Adding to the logistics crisis was a purported negligence from the international community. Fewer foreign dollars and fewer electoral observers made it to Congo's polls this time around than during its 2006 presidential race. Some claimed the international community had abandoned Congo to its own questionable devices, allowing disorganization to descend into violence.

And so it went. Armed men attacked voter kiosks and hijacked delivery trucks loaded with ballots; their gunfire killed at least five. Some ballots were found marked before polls opened. Other polls failed to open at all, upsetting crowds with tempers heated by long lines and the central African summer. Polling stations were set on fire.

Where was Canada while voting racked up a death toll in Congo, a country that's inherited billions in foreign aid dollars? Six Canadian election observers were deployed to a country with 72 million people. This wasn't enough.

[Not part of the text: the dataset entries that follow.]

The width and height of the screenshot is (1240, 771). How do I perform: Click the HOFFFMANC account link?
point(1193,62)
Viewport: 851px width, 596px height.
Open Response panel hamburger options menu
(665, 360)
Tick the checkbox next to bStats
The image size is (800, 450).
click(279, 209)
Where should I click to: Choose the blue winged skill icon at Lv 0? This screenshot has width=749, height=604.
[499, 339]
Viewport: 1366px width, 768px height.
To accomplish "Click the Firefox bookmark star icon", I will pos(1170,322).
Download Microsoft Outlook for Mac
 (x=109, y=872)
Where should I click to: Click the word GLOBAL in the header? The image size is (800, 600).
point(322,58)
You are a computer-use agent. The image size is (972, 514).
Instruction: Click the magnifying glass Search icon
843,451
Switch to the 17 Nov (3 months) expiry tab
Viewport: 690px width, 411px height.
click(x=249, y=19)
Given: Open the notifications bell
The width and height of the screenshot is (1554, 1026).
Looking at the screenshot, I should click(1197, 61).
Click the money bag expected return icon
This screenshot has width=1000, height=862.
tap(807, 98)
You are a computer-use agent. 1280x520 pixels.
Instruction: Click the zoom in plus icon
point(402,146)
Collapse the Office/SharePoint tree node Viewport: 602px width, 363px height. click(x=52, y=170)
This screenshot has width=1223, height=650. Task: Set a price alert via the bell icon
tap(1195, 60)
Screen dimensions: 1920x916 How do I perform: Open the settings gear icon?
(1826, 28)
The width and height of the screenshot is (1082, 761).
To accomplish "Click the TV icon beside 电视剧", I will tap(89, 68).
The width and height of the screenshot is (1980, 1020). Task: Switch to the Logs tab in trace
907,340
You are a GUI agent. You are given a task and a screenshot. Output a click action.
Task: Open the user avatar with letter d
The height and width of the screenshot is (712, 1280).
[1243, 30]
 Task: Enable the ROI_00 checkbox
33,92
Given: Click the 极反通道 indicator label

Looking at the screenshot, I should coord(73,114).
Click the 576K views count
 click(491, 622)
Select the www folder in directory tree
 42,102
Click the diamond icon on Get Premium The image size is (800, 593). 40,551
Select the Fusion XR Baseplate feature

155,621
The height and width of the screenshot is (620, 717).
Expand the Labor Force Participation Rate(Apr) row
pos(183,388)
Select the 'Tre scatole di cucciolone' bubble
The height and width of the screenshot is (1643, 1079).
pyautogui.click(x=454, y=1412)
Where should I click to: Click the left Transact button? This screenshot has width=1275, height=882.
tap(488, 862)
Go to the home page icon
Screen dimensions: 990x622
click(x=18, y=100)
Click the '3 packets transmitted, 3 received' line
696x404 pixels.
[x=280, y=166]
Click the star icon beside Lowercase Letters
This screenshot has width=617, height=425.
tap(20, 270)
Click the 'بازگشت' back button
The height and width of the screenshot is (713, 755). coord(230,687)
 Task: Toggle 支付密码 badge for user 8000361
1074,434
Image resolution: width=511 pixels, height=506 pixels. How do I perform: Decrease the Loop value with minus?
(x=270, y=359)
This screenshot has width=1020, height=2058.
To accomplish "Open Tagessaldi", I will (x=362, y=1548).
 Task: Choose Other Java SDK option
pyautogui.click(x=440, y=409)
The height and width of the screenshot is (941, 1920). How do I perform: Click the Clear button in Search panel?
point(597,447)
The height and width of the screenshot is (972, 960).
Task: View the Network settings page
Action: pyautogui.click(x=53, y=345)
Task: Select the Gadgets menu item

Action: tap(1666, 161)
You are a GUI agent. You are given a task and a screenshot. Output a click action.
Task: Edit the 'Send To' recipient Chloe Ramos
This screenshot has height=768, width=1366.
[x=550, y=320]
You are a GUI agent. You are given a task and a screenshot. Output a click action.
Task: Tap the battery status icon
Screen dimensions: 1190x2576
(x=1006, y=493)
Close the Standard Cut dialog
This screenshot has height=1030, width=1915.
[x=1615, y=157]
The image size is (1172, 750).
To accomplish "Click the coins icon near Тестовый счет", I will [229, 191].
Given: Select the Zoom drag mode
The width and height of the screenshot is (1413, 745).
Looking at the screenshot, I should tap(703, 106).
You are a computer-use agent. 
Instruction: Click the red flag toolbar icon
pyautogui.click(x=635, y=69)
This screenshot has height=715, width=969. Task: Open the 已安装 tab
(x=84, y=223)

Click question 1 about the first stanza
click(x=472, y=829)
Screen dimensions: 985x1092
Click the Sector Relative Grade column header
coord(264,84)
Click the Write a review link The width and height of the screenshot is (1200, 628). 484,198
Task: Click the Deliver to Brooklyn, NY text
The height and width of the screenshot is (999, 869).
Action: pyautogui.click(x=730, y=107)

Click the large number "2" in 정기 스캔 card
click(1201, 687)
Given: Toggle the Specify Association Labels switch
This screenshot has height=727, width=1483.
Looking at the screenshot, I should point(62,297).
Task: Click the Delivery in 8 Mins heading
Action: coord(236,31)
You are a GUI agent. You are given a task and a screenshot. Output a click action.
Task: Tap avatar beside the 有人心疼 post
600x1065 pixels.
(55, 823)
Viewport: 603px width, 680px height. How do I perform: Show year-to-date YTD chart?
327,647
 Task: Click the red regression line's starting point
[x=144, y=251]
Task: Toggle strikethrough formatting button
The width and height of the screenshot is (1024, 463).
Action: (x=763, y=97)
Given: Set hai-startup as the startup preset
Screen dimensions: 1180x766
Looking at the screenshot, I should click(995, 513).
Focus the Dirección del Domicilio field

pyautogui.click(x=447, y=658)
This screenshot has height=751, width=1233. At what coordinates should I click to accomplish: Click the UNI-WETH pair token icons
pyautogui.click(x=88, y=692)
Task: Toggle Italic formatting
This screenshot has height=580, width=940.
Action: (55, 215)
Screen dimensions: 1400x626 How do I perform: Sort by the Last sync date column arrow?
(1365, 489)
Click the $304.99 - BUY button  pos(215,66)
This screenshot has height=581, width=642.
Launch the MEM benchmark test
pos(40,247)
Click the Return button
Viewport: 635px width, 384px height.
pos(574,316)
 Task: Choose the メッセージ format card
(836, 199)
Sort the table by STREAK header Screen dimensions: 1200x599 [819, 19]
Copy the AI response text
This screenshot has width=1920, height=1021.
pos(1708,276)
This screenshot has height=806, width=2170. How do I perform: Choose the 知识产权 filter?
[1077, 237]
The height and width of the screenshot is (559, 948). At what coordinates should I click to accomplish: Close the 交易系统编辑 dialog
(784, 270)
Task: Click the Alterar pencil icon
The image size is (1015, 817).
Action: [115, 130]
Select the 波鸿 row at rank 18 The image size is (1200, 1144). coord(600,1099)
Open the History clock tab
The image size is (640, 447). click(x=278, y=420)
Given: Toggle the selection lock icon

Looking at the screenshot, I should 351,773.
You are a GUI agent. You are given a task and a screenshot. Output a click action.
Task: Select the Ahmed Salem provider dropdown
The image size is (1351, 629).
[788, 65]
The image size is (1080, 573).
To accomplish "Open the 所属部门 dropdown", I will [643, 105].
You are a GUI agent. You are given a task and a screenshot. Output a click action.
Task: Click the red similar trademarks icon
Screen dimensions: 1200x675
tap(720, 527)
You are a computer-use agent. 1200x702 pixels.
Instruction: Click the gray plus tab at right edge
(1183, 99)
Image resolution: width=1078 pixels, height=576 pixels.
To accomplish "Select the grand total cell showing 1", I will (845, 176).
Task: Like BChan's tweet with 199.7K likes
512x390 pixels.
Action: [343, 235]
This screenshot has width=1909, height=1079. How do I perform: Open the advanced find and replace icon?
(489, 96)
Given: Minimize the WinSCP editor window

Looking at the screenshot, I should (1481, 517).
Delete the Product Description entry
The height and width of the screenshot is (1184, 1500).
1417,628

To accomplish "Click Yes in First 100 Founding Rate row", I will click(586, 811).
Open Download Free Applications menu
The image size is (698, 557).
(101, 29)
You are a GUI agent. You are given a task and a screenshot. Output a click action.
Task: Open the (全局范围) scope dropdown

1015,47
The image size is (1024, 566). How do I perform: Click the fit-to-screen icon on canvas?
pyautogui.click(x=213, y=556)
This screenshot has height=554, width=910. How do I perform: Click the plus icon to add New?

We don't know for certain that sending 60 or 600 Canadians would have saved lives, stopped ballot stuffing or police brutality. But it couldn't have hurt.

"Neutral parties can literally mean the difference between peaceful elections and violent protests," says Glenys Babcock, policy analyst and president of Pragmora, a Toronto-based think-tank.

Babcock is a former consultant to the World Bank who specializes in policy and advocacy measures to develop peace in post-conflict countries. She recently travelled to Congo, where locals told her that neutral observers instilled confidence in the fate of their country's election.

Her group, Pragmora, unsuccessfully petitioned the Canadian government to send more observers.

It's not clear why Canada sent so few.